La funzione del CIDI oggi, come la Sasso ha evidenziato, è più impegnativa e tuttavia più necessaria di qualche anno fa: «Quando l’associazione fu costituita a Bari nel 1976 non c’era il precariato. Quello era un periodo in cui si proponevano riforme per la scuola secondaria superiore, media e dell’infanzia e ferveva il dibattito su come trovare la strada per aprire la scuola a tutti. Il CIDI, dunque, viveva allora una fase di grande fermento culturale». Guardando invece alla scuola di oggi: «…è impoverita, sebbene ci si sforzi di affrontare temi quali l’alternanza scuola-lavoro ed i percorsi professionalizzati, poiché non si pensa mai a come realizzare questi obiettivi. La riforma Gelmini prevedeva un piano di ridimensionamento scolastico e si limitava a vedere come una vittoria la riduzione del numero di indirizzi. Noi invece abbiamo voluto sperimentare come cambiasse la scuola barese con l’utilizzo di tecnologie informatiche, sempre che queste consentissero metodologie didattiche alternative a quelle tradizionali».

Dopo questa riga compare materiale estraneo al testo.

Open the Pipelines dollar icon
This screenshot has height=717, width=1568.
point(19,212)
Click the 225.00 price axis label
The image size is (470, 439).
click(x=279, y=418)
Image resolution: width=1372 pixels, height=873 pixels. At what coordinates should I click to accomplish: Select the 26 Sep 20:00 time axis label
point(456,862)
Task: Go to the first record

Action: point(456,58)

Il ministro Giovannini parla di garanzie per i giovani, come l’inserimento lavorativo, il tirocinio e l’apprendistato per il lavoro, ma – ha avvertito l’assessore – «il lavoro ci può essere solo se si ha un’idea su come far ripartire l’economia del Paese».

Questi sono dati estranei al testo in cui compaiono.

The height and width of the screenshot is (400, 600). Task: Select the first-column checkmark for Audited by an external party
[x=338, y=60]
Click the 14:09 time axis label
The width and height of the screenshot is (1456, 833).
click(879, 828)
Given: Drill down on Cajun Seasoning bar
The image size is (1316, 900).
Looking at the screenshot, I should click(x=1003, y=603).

Riguardo alla valutazione, infine, la Sasso ha detto della sua necessità, quantunque ci si ostini a dividere in favorevoli e contrari ad essa, «…purché sia usata per aiutare, e non per colpire, chi ha più difficoltà nell’apprendimento. Il dibattito sulla valutazione non si è mai fermato nel CIDI. Bisognerebbe chiedersi il perché della scarsezza di ricerca in alcune università e, partendo da ciò, provvedere a fornire a questi centri le opportune risorse».
Quindi l’augurio con una punta di ottimismo: «Spero che il CIDI di Foggia sia l’associazione capofila per l’intera Puglia e che si impegni a risolvere il problema del precariato, al fine di garantire una maggiore continuità didattica».